# Minimum Path Sum Leetcode Solution

Difficulty Level Medium
Frequently asked in Adobe Amazon Apple Bloomberg ByteDance Facebook Goldman Sachs Google Microsoft Oracle PayPal ServiceNow Snapchat Square Tesla Uber
Array Dynamic Programming MatrixViews 34

System design interview questions can be so open-ended, that it's too hard to know the right way to prepare. Now I am able to crack the design rounds of Amazon, Microsoft, and Adobe after buying this book.

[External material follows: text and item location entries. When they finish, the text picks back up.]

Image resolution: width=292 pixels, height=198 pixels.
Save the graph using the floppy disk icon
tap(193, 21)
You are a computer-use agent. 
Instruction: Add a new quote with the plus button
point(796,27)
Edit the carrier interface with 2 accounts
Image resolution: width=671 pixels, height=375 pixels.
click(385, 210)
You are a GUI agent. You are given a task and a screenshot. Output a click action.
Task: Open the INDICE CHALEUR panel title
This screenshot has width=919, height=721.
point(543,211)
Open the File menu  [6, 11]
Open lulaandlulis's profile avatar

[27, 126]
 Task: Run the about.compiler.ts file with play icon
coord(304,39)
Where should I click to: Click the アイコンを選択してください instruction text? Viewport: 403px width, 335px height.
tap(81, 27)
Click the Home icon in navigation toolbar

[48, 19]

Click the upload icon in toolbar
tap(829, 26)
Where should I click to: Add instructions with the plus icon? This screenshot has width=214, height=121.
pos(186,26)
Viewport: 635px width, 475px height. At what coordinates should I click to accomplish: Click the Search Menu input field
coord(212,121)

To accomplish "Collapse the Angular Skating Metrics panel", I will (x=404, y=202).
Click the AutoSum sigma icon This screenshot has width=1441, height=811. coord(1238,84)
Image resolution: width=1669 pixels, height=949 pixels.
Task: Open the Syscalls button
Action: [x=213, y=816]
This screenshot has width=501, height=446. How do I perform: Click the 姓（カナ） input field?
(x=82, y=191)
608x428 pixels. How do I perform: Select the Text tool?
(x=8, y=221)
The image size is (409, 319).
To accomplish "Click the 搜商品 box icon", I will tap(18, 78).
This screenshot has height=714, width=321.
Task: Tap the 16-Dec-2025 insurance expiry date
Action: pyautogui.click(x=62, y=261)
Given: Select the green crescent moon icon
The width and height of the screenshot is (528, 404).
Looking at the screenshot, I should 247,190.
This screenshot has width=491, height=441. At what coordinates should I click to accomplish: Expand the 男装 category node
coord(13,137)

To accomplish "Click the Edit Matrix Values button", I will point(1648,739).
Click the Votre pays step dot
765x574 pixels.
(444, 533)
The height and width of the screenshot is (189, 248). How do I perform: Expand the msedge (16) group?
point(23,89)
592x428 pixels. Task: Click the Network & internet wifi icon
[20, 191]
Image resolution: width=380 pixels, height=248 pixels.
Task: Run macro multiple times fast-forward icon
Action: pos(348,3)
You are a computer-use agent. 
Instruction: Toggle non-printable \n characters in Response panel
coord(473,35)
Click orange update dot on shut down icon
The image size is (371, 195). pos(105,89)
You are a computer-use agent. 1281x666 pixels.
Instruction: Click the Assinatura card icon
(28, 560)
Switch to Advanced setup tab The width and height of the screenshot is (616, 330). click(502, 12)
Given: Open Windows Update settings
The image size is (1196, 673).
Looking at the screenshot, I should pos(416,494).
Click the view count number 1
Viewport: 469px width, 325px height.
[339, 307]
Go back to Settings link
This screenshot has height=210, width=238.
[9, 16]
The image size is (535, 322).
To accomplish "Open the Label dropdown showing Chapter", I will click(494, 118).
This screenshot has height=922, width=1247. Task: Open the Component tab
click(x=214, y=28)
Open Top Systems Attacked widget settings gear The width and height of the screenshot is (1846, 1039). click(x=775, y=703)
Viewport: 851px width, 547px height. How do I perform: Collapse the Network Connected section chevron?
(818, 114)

Daily revise one design question and I promise you can crack the design round.

## Problem Statement

The Minimum Path Sum LeetCode Solution – “Minimum Path Sum” says that given a n x m grid consisting of non-negative integers and we need to find a path from top-left to bottom right, which minimizes the sum of all numbers along the path.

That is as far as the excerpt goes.